During his homily May 19 at a Mass that opened the general assembly, Patriarch Sabbah said that in war both sides lose their humanity.

"To kill, one must first kill what makes one human -- our compassion for others, our connection to each other as brothers and sisters of the living God," he said.

He called on Pax Christi delegates to hold their political leaders accountable for their actions and to do whatever they can to promote peace.

"We ... must appeal to the consciences of all those who lead our nations into the ways of death blindly, or with an erroneous religious conscience, thinking they are doing the will of God and trying to give their own ways of freedom to others," he said.

The patriarch said the abuse at Abu Ghraib prison in Iraq underscored how the war was "a defeat for humanity."

Apologies over the alleged abuse were empty, he said, unless "the mentality -- the worldview -- that spawned such disregard for the value and dignity of human life is not also acknowledged and transformed."

Patriarch Sabbah traveled back and forth between Detroit and South Orange during the five-day period. In Detroit, he spoke at a May 22 dinner at Madonna University in support of the Holy Land Christian Ecumenical Foundation; he also met with Detroit Cardinal Adam J. Maida May 24.

In between, he traveled back to the Pax Christi conference.
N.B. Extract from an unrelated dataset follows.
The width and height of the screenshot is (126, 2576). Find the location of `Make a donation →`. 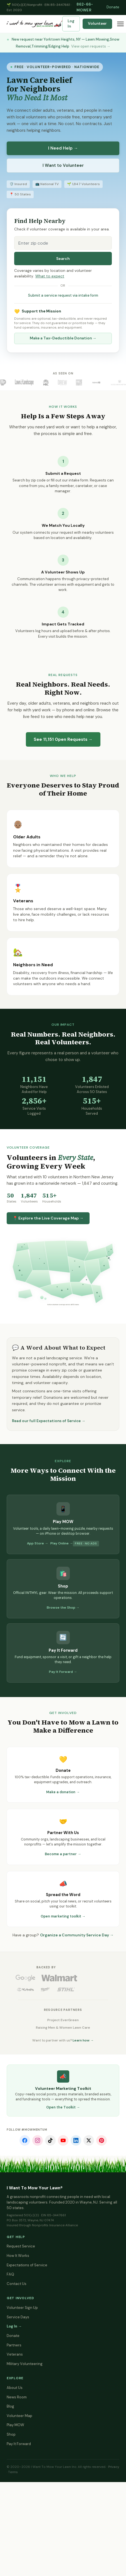

Make a donation → is located at coordinates (63, 1792).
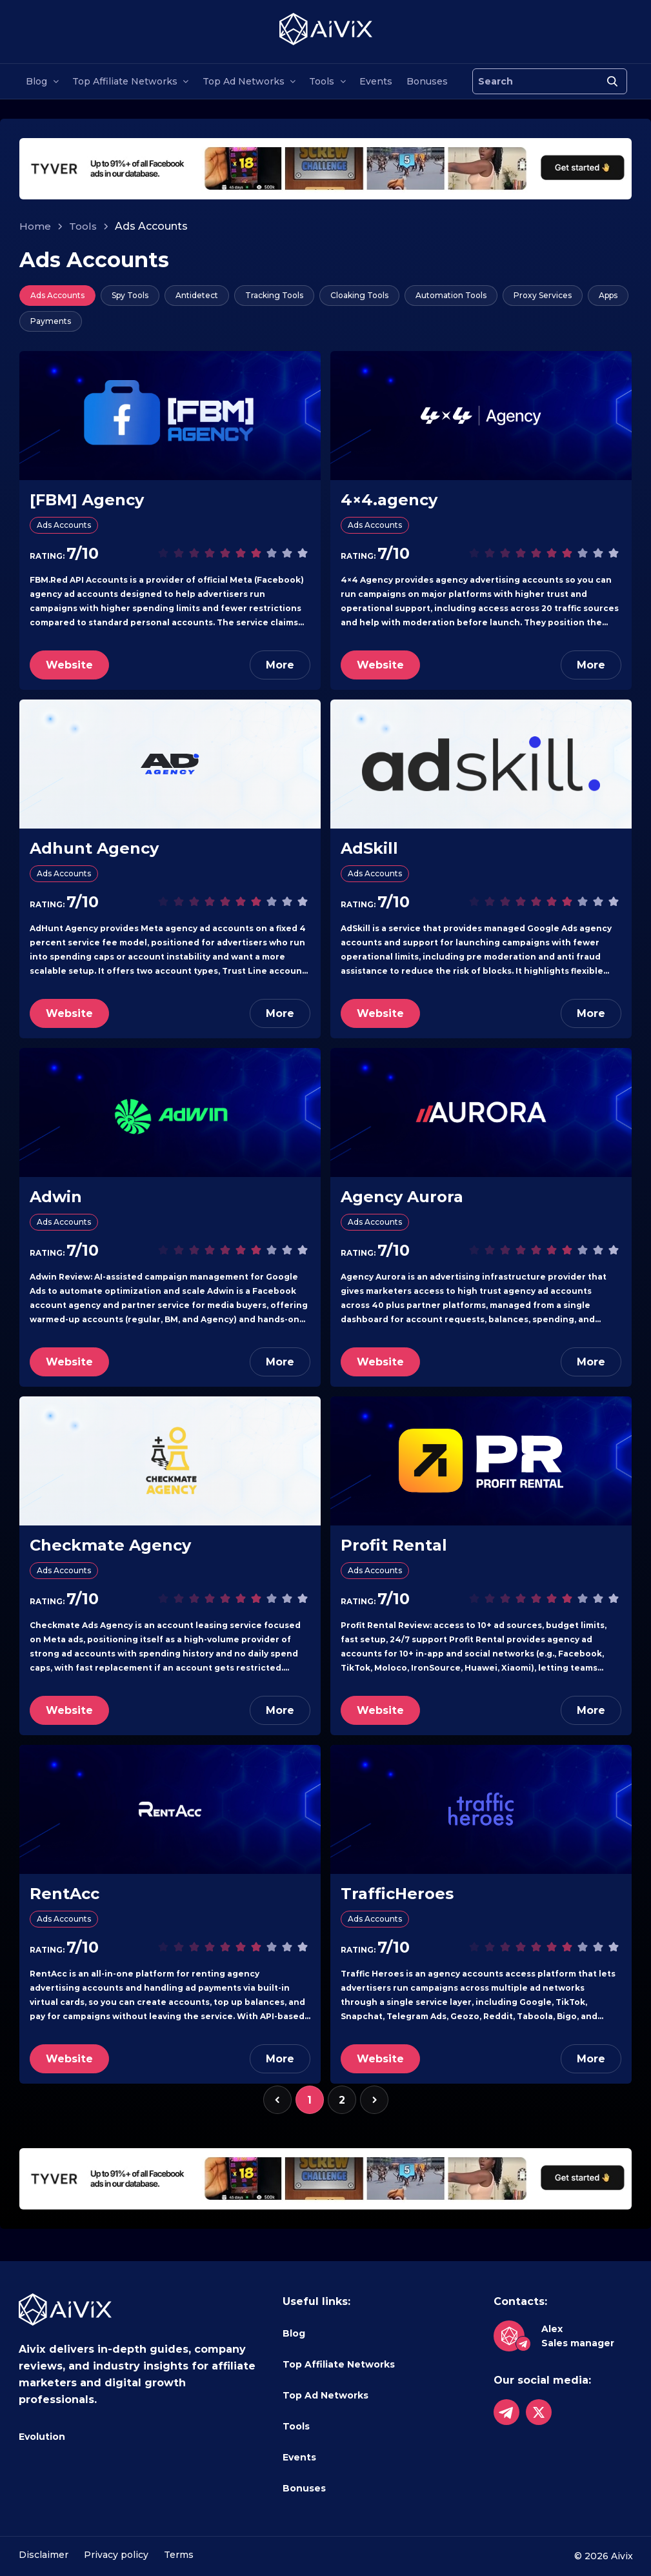 Image resolution: width=651 pixels, height=2576 pixels. I want to click on TrafficHeroes, so click(397, 1893).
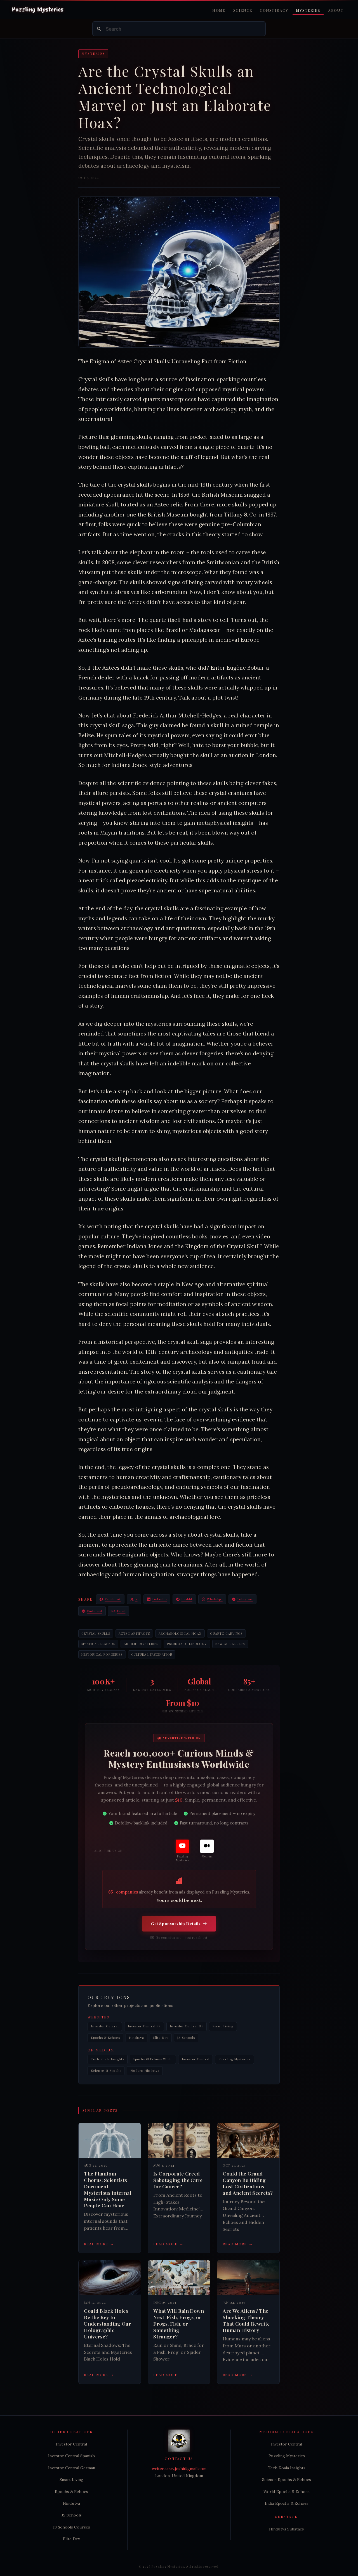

He left for Detroit before the start of the conference's closing Mass May 23; his homily was read by Bishop Laurent Monsengwo Pasinya of Kisangani, Congo.

In the homily, Patriarch Sabbah said peace can come to the Holy Land, but only through "mutual respect and reconciliation."

He said all acts of violence in the Holy Land must be condemned, but "we cannot escape the truth behind this conflict, which is the ongoing repression of one people by another."

"We must condemn the violence," he said, " but we must also acknowledge its root cause."